=== Section Start ===
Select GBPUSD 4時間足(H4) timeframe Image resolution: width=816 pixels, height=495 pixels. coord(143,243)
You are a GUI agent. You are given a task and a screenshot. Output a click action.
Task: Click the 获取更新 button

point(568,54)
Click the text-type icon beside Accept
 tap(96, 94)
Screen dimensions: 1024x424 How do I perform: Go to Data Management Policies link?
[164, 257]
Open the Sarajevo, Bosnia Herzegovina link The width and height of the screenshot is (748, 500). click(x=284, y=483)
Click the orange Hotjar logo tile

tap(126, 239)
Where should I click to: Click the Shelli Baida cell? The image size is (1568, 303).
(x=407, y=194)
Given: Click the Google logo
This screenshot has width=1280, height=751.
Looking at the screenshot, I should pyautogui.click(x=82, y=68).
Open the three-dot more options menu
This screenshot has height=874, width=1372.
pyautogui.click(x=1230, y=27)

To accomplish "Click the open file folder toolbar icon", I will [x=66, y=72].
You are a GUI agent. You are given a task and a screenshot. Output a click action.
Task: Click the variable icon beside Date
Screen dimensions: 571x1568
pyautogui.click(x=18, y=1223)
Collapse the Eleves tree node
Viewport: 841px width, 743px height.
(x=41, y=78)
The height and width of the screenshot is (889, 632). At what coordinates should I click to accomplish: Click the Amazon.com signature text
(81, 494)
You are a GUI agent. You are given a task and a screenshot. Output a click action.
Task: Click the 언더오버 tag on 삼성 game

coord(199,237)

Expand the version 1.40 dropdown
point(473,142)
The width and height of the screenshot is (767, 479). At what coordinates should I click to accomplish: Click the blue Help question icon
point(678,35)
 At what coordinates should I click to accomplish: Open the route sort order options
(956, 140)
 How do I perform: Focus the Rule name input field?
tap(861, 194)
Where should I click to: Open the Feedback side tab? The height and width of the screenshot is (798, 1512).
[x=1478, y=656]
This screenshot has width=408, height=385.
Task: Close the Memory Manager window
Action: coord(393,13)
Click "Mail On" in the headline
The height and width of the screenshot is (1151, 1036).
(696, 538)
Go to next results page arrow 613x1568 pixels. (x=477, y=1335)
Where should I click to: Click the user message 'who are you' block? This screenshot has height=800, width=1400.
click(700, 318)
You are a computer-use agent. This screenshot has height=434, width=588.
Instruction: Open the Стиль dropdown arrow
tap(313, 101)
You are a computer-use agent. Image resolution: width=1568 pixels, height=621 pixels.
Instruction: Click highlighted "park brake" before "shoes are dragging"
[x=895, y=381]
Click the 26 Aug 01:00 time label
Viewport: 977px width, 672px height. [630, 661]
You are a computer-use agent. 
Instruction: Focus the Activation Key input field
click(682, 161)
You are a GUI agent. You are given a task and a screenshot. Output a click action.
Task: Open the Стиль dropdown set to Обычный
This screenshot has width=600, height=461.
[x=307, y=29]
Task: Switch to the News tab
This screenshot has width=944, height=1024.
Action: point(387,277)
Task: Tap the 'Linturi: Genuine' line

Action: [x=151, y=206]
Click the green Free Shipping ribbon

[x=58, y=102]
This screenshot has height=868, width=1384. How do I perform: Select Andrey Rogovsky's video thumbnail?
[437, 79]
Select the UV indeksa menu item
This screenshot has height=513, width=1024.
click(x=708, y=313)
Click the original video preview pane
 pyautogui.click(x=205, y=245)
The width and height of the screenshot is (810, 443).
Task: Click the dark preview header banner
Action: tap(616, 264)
=== Section End ===
## Work to be completed
Would you output every line of the listing exactly?

## Solution below
Select GBPUSD 4時間足(H4) timeframe Image resolution: width=816 pixels, height=495 pixels. coord(143,243)
You are a GUI agent. You are given a task and a screenshot. Output a click action.
Task: Click the 获取更新 button

point(568,54)
Click the text-type icon beside Accept
 tap(96, 94)
Screen dimensions: 1024x424 How do I perform: Go to Data Management Policies link?
[164, 257]
Open the Sarajevo, Bosnia Herzegovina link The width and height of the screenshot is (748, 500). click(x=284, y=483)
Click the orange Hotjar logo tile

tap(126, 239)
Where should I click to: Click the Shelli Baida cell? The image size is (1568, 303).
(x=407, y=194)
Given: Click the Google logo
This screenshot has width=1280, height=751.
Looking at the screenshot, I should pyautogui.click(x=82, y=68).
Open the three-dot more options menu
This screenshot has height=874, width=1372.
pyautogui.click(x=1230, y=27)

To accomplish "Click the open file folder toolbar icon", I will [x=66, y=72].
You are a GUI agent. You are given a task and a screenshot. Output a click action.
Task: Click the variable icon beside Date
Screen dimensions: 571x1568
pyautogui.click(x=18, y=1223)
Collapse the Eleves tree node
Viewport: 841px width, 743px height.
(x=41, y=78)
The height and width of the screenshot is (889, 632). At what coordinates should I click to accomplish: Click the Amazon.com signature text
(81, 494)
You are a GUI agent. You are given a task and a screenshot. Output a click action.
Task: Click the 언더오버 tag on 삼성 game

coord(199,237)

Expand the version 1.40 dropdown
point(473,142)
The width and height of the screenshot is (767, 479). At what coordinates should I click to accomplish: Click the blue Help question icon
point(678,35)
 At what coordinates should I click to accomplish: Open the route sort order options
(956, 140)
 How do I perform: Focus the Rule name input field?
tap(861, 194)
Where should I click to: Open the Feedback side tab? The height and width of the screenshot is (798, 1512).
[x=1478, y=656]
This screenshot has width=408, height=385.
Task: Close the Memory Manager window
Action: coord(393,13)
Click "Mail On" in the headline
The height and width of the screenshot is (1151, 1036).
(696, 538)
Go to next results page arrow 613x1568 pixels. (x=477, y=1335)
Where should I click to: Click the user message 'who are you' block? This screenshot has height=800, width=1400.
click(700, 318)
You are a computer-use agent. This screenshot has height=434, width=588.
Instruction: Open the Стиль dropdown arrow
tap(313, 101)
You are a computer-use agent. Image resolution: width=1568 pixels, height=621 pixels.
Instruction: Click highlighted "park brake" before "shoes are dragging"
[x=895, y=381]
Click the 26 Aug 01:00 time label
Viewport: 977px width, 672px height. [630, 661]
You are a computer-use agent. 
Instruction: Focus the Activation Key input field
click(682, 161)
You are a GUI agent. You are given a task and a screenshot. Output a click action.
Task: Open the Стиль dropdown set to Обычный
This screenshot has width=600, height=461.
[x=307, y=29]
Task: Switch to the News tab
This screenshot has width=944, height=1024.
Action: point(387,277)
Task: Tap the 'Linturi: Genuine' line

Action: [x=151, y=206]
Click the green Free Shipping ribbon

[x=58, y=102]
This screenshot has height=868, width=1384. How do I perform: Select Andrey Rogovsky's video thumbnail?
[437, 79]
Select the UV indeksa menu item
This screenshot has height=513, width=1024.
click(x=708, y=313)
Click the original video preview pane
 pyautogui.click(x=205, y=245)
The width and height of the screenshot is (810, 443).
Task: Click the dark preview header banner
Action: tap(616, 264)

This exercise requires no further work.